Again, I wanted to avoid giving the patient dozens of SNPs or mutations to look at when seeing their risks for complex disorders. I was afraid this would provide more confusion to most patients. If the patient or physician wish to delve deeper into the data they are always able to take the extra time and contact the testing company directly or access their information online.

The last part of the PGR mentions the Mitochondrial Genome. The patient needs to understand that the mitochondrial genome is completely separate from the nuclear genome and why it exists. I did not explain how proteins in mitochondria are derived from both genomes or the specifics of mitochondrial inheritance because these points are not critical for the patient to understand that a defect in the Mitochondrial genome can cause disease.

As a physician, knowing that patients taking the time to read and understand a Patient Handout as a separate document from the PGR might be sporadic at best, I tried to make the PGR a stand-alone product as much as possible- something that someone could look at many, many times and have a clear understanding of all the information presented.

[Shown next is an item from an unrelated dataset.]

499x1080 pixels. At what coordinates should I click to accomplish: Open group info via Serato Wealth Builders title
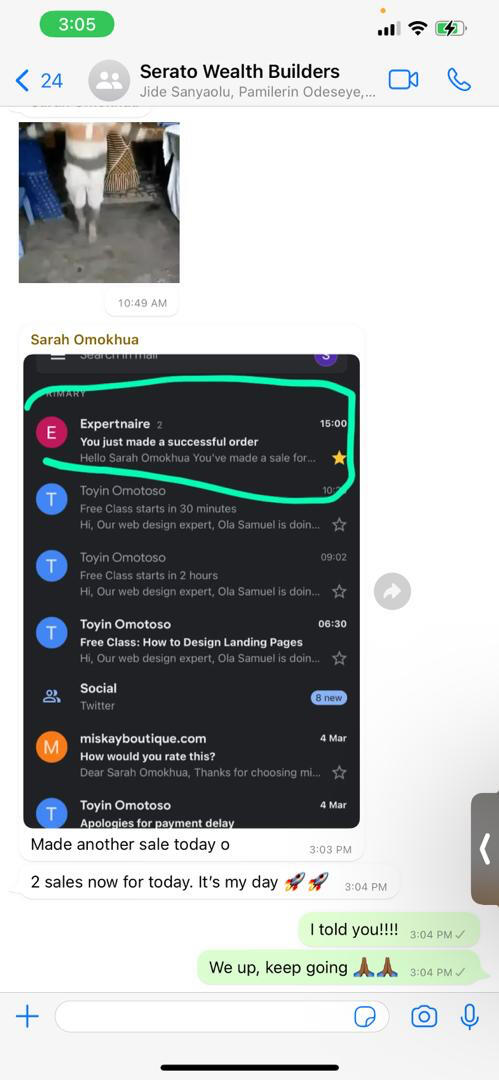[x=239, y=72]
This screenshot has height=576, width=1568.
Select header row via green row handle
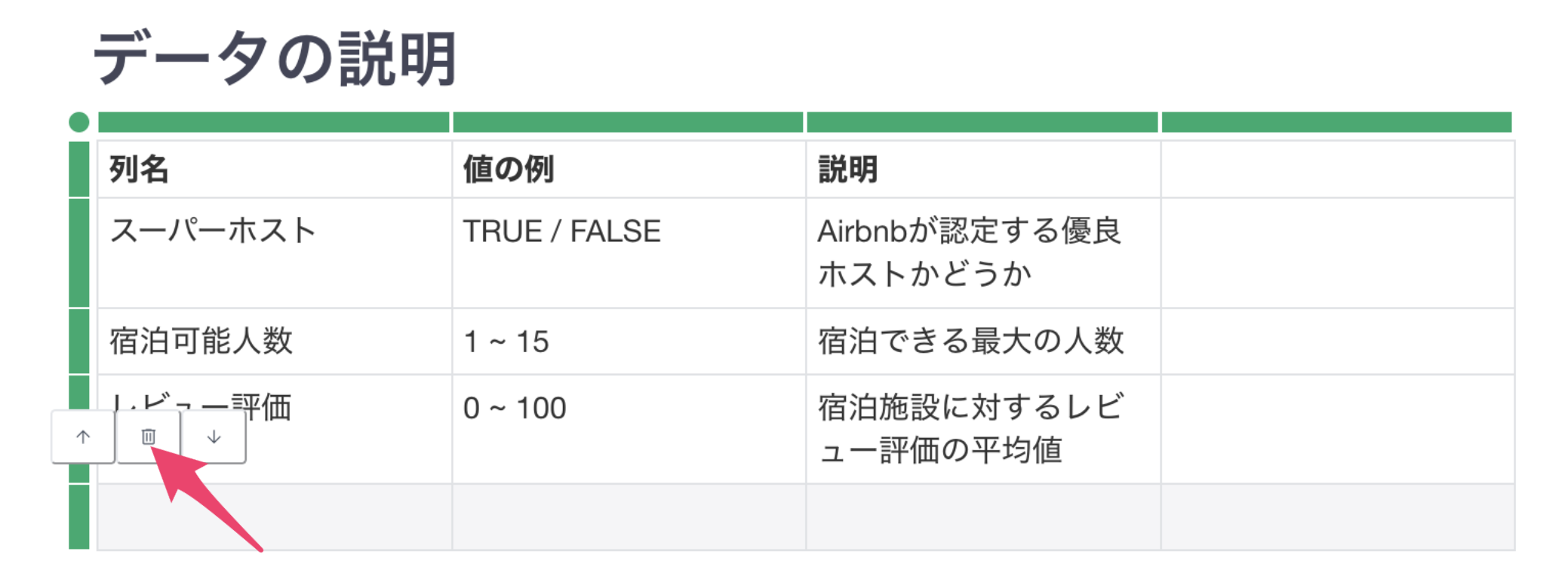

With tens of millions of patients and primary care doctors seeing 20+ patients per day, I do not see any realistic way that whole genome sequencing will become consistently used in mainstream medical practice without the use of something very similar to the PGR.

Claims

1. The Personlized Genome Report (the PGR) is a business process I created that puts the information for a patient's genome into a paper format that the doctor can hold in his/her hand and tell the patient what their genetic risks are for many different diseases. It is the first comprehensive genetic report, using information from a patient's DNA, RNA, methylation and protein structures, on paper to give the patient risk information on the major areas of disease and illness. The PGR gives the physician the ability with using a paper format to quickly and specifically tell the patient what their risks are for single gene disorders and complex gene disorders/common diseases. The PGR also contains information on what medication allergies and environmental allergies the patient has and disease information on the mitochondrial genome. Absolute risk and relative risk values are included in the PGR. There is no information regarding specific gene mutations or gene variants on the PGR. The PGR is specifically designed to avoid confusion and only give the doctor and patient information regarding risk of disease. The common diseases are listed with ICD-9 codes which are the disease codes that doctors use with charting and billing insurances. In the future in the PGR we will use ICD-10 codes, ICD-11 and so forth to use same coding the doctors will use for billing purposes.